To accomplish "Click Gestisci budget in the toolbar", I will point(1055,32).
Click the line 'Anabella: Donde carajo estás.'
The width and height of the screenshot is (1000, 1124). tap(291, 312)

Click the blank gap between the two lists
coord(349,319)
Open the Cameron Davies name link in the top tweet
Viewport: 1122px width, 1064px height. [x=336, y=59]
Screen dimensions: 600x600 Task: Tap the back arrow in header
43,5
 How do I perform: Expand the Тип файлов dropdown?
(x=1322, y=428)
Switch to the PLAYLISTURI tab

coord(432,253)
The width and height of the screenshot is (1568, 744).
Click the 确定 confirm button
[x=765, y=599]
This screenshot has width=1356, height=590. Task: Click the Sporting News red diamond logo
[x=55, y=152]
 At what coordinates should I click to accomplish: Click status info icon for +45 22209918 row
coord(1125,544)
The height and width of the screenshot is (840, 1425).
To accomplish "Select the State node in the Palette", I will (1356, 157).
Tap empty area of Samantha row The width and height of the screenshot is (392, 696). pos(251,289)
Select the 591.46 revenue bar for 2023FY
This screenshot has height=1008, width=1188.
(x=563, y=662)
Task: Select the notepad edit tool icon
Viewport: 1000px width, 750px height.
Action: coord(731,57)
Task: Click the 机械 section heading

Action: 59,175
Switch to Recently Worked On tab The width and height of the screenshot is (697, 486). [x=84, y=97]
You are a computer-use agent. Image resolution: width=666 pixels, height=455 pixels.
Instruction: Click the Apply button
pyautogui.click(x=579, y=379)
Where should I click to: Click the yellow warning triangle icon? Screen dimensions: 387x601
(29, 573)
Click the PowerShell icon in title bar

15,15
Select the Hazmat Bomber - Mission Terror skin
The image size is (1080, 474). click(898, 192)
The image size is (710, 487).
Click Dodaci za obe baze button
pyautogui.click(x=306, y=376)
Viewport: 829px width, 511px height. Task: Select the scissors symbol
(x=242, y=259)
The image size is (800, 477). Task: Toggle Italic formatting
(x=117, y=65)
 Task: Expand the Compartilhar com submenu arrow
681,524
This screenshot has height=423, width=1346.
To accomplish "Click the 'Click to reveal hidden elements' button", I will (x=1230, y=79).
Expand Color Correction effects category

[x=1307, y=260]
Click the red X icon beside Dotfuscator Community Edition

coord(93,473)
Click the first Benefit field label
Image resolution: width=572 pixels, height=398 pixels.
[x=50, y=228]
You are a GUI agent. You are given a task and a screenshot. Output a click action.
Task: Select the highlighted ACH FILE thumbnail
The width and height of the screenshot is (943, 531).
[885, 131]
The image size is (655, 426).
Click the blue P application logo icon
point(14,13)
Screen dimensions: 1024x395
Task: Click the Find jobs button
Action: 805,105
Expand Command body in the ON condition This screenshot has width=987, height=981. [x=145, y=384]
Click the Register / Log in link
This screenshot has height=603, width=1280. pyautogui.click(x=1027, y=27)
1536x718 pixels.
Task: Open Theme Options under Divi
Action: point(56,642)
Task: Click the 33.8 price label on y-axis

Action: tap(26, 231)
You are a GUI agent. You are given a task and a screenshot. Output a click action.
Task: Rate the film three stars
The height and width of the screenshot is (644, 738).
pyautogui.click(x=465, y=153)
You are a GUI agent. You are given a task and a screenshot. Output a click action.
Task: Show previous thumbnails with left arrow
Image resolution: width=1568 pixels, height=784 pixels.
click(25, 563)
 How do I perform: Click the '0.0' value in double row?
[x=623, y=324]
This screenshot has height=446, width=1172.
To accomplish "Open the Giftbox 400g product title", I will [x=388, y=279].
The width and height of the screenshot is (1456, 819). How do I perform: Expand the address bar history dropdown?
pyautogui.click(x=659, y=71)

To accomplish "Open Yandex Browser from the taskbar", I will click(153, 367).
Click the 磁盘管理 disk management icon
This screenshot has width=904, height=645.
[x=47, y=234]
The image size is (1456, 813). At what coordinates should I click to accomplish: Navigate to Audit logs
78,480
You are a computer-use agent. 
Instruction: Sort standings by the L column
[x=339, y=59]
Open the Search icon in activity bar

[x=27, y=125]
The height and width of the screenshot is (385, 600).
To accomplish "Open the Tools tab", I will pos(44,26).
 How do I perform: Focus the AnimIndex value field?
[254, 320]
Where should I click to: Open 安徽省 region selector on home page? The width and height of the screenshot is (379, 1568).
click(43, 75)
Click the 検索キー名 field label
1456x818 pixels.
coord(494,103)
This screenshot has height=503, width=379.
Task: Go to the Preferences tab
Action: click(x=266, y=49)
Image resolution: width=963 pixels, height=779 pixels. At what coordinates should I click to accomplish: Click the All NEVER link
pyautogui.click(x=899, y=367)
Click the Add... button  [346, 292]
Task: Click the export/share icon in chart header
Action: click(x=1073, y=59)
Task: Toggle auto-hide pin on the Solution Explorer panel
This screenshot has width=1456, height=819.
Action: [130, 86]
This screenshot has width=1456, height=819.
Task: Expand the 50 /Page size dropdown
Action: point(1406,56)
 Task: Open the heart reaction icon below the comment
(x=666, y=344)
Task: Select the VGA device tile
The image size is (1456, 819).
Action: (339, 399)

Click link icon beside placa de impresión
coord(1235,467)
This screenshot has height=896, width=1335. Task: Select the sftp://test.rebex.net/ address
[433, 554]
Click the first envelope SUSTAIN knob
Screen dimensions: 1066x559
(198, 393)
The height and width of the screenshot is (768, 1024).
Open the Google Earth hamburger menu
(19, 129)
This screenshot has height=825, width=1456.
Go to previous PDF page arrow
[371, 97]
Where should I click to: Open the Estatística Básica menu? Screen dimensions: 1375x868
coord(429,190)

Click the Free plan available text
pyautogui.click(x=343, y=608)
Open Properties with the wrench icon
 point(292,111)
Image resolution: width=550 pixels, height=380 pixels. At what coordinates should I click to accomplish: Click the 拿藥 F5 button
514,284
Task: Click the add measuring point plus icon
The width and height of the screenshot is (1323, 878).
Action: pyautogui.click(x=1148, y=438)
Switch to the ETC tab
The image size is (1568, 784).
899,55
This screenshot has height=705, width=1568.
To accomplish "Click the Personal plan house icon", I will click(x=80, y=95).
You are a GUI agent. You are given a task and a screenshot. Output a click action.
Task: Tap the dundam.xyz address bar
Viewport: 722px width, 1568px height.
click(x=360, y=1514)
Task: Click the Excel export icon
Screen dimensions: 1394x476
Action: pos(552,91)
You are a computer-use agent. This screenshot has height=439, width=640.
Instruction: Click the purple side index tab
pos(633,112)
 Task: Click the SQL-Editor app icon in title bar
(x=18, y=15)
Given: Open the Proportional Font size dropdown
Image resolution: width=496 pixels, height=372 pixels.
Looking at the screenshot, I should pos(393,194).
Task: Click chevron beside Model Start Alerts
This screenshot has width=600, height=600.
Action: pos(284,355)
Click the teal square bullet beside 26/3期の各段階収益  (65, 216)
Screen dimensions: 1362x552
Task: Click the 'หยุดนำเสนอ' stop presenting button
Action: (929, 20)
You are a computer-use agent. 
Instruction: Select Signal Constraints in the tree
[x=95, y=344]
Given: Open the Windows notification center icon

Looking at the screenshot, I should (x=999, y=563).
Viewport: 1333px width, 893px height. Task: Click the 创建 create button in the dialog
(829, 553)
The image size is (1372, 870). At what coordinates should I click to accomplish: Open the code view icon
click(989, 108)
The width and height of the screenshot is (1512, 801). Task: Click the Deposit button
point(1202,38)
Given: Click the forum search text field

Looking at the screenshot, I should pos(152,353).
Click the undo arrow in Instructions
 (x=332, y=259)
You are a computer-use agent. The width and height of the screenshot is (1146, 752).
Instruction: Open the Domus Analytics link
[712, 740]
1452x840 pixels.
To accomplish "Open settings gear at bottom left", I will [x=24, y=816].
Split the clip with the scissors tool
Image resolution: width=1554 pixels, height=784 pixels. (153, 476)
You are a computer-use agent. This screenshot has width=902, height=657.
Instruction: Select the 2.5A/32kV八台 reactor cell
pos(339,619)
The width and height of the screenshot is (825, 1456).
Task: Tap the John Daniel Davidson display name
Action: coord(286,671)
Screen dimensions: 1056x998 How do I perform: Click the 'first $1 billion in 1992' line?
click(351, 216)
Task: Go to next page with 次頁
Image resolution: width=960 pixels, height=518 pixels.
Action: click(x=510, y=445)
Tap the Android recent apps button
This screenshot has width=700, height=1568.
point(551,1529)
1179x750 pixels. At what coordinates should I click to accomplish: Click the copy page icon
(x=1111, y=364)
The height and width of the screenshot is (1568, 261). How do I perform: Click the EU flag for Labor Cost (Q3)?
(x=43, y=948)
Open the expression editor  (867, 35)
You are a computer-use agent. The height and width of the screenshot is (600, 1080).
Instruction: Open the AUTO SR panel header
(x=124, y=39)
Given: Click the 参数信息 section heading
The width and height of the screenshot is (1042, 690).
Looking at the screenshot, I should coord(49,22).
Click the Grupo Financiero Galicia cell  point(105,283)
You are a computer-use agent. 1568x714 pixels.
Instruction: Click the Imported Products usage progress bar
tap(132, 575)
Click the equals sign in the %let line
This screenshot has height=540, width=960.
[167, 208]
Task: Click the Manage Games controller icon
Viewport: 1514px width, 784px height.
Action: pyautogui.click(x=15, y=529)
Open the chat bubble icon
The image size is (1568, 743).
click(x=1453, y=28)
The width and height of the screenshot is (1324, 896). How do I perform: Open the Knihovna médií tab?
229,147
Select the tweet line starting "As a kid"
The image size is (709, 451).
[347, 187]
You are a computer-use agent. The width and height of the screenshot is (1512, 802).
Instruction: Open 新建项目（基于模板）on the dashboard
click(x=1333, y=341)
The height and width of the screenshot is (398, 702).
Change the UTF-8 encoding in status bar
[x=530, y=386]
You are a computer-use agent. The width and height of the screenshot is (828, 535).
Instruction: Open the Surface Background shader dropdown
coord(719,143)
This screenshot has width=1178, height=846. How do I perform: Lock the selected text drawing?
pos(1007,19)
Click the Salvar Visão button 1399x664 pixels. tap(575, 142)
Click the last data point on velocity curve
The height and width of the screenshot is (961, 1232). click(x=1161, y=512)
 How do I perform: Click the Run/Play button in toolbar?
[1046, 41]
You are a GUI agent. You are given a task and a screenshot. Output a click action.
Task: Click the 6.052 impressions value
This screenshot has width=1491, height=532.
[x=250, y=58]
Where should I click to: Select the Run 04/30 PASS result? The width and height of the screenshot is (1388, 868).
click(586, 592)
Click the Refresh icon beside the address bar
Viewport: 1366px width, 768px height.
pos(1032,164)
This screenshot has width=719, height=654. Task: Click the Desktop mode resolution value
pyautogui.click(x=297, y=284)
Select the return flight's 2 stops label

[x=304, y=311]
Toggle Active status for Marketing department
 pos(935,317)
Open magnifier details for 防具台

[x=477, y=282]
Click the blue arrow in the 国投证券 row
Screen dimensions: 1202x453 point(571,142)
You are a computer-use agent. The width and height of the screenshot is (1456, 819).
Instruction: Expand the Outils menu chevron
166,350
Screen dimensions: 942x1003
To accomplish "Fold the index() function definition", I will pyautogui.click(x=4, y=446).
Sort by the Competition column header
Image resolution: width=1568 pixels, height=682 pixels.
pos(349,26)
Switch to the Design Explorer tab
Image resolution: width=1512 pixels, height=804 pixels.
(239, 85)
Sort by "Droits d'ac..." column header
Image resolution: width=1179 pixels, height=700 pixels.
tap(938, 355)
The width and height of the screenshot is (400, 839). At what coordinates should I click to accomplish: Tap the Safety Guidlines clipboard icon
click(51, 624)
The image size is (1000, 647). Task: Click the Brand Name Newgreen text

_ _ _ _

WRITTEN TASK -
Convert the lines of the records above into a Markdown table with the columns Row and Line, starting at the line that contains "Task: Click the Excel export icon" and ending at the line that contains "(x=18, y=15)". Leave out blank lines and number each row.

TASK OUTPUT -
| Row | Line |
|---|---|
| 1 | Task: Click the Excel export icon |
| 2 | Screen dimensions: 1394x476 |
| 3 | Action: pos(552,91) |
| 4 | You are a computer-use agent. This screenshot has height=439, width=640. |
| 5 | Instruction: Click the purple side index tab |
| 6 | pos(633,112) |
| 7 |  Task: Click the SQL-Editor app icon in title bar |
| 8 | (x=18, y=15) |